Nel prossimo esempio 25, Mirco chiede alla sua amica cosa è successo quando lei è arrivata in ritardo a scuola. L’amica racconta partendo in italiano e commutando in siciliano quando recita la parte del bidello. Nel turno 2 rimane un po’ inaspettato in siciliano anche quando introduce e riporta la propria parte, probabilmente perché gli ha risposto in siciliano.

25 – IL RITARDO DELL’AMICA DI MIRCO (3-0’18’’)

1. M: Ma oggi che ti hanno detto che a scuola sei entrata in ritardo?

2. Af: Nieeente il professore sono entra= allora intanto il signor (nome) (imita il bidello con tono dispregiativo): “chi fa, trasi e novi tu?”

Ci dissi “veramente trasu all’ottu ma nun àiu ritaddu, quindi pozzu tràsiri senza ca mi rici ca nun pozzu tràsiri picchì iù trasu u stissu”*. {“Che fai, entri alle nove tu?” Gli ho detto:

“Veramente entro alle otto ma non ho ritardi, quindi posso entrare senza che mi dici che non posso entrare perché io entro lo stesso.”}

(…)

3. A: certo perché questo qua è uno zaurdo gli parli così e non ti capisce se gli parli in italiano! Si parte e faa “allora guarda chi fai, vai dal vicepreside ti fai avvidiri si già u ritardu un l’ài e po’

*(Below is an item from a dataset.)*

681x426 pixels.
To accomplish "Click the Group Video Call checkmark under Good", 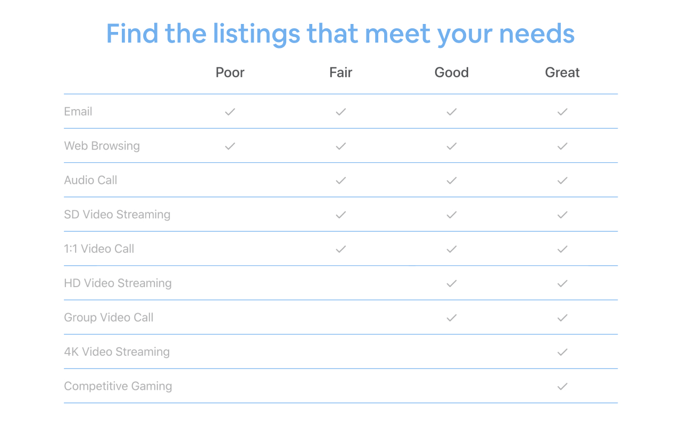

m ‘u rici si trasi o nun trasi”*. {che fai, vai dal vicepreside a farti vedere se hai già i ritardi o no e poi me lo dici se entri o non entri.}

Quando commenta il proprio narrativo torna in italiano, chiama tipicamente il bidello zaurdo perché parla in siciliano e così giustifica anche che lei stessa ha usato il dialetto spiegando che non avrebbe capito se gli avesse parlato in italiano. Continua a raccontare di nuovo recitando la parte del bidello come originariamente enunciata in siciliano.